* _Problem requirements_
All lines in the data that hold the word "This" need copying.

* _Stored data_
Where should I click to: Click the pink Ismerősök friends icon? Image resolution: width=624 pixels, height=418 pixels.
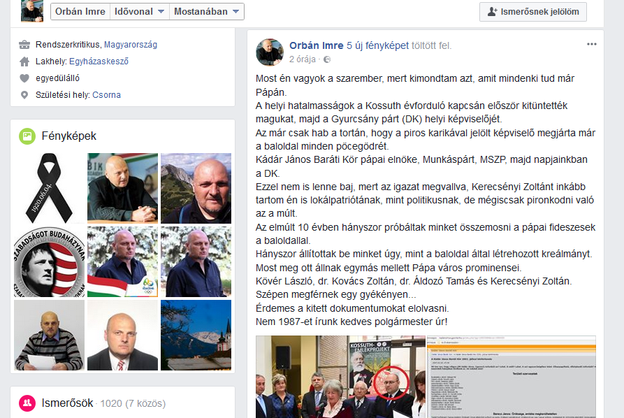click(27, 403)
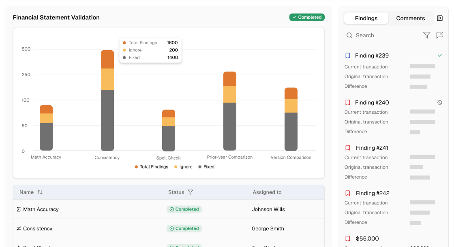Click the resolved-comment flag icon beside the filter

[x=440, y=35]
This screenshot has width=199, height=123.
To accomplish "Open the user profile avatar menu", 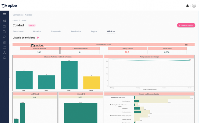I will click(x=194, y=6).
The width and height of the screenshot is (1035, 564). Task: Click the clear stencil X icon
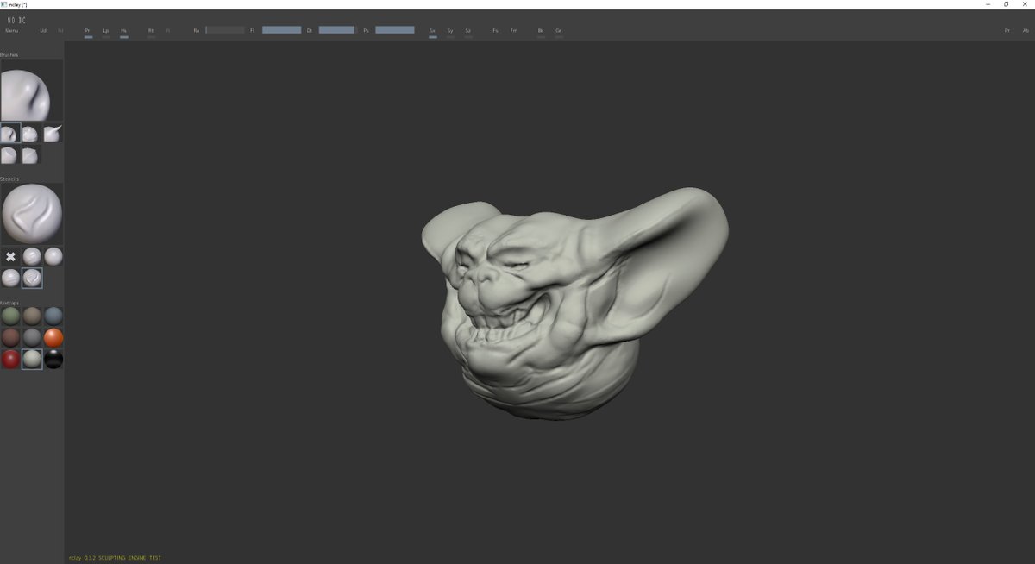click(9, 256)
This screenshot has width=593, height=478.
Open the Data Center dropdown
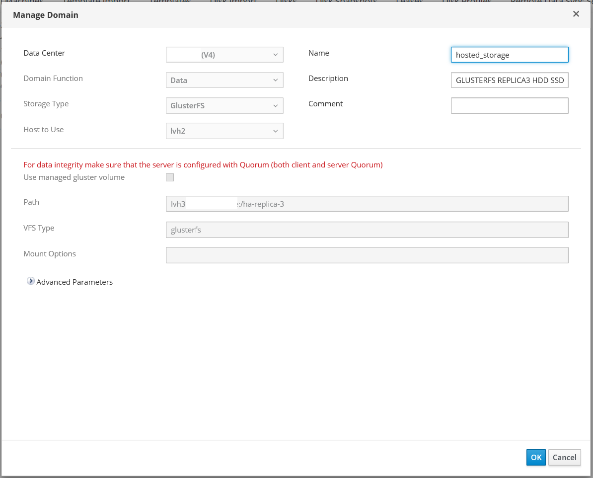224,55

* _Task output_
This screenshot has width=199, height=123.
This screenshot has width=593, height=478.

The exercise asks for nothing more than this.